- What to work on:
Report every line in the listing that contains the string "Given".

**** Data for this exercise ****

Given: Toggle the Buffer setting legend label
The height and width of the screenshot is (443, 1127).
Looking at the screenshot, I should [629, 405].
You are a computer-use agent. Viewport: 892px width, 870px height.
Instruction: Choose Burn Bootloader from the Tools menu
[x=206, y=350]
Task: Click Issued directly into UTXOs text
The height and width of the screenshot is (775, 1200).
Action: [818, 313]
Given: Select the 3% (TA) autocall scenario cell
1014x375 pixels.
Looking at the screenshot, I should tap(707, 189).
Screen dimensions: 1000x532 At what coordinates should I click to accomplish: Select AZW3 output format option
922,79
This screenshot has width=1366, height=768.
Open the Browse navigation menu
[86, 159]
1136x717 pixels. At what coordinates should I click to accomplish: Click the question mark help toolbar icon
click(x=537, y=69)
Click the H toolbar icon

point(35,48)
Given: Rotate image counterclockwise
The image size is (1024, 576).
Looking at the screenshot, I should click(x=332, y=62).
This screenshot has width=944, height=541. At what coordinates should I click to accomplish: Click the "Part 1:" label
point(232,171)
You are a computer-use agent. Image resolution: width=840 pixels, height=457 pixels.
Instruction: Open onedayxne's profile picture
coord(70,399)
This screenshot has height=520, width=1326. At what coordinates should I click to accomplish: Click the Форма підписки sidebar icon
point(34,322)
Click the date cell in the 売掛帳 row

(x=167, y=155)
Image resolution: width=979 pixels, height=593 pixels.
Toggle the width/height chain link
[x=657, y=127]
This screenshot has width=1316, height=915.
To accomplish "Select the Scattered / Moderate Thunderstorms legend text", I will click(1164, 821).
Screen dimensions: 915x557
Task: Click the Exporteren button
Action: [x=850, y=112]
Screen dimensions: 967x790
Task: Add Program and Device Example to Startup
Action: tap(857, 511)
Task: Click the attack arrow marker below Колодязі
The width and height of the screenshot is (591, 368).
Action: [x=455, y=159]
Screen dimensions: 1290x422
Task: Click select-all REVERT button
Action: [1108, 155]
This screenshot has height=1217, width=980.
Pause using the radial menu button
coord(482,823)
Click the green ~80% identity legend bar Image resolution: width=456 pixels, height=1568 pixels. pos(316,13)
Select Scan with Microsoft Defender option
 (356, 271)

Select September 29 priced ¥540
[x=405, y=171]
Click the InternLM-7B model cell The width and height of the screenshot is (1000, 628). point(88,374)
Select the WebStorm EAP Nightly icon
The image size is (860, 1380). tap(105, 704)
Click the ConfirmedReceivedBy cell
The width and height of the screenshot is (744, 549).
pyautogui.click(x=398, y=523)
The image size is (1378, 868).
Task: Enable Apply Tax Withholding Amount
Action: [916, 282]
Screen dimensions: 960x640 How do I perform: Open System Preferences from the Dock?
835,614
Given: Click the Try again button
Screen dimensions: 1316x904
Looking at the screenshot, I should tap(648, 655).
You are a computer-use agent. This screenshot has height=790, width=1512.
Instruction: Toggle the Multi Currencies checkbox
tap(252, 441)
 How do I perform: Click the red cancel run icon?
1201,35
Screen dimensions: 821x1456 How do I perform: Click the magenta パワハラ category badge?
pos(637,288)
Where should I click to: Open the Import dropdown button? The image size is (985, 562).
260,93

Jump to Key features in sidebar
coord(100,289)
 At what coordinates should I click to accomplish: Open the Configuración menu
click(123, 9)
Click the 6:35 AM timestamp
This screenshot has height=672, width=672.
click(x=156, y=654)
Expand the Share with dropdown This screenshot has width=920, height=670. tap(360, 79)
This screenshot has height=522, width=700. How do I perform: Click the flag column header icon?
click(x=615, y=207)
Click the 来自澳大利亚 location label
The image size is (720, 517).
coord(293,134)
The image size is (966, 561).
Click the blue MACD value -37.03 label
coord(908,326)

****

- Task response:
Given: Toggle the Buffer setting legend label
Given: Select the 3% (TA) autocall scenario cell
Given: Rotate image counterclockwise
Given: Click the Try again button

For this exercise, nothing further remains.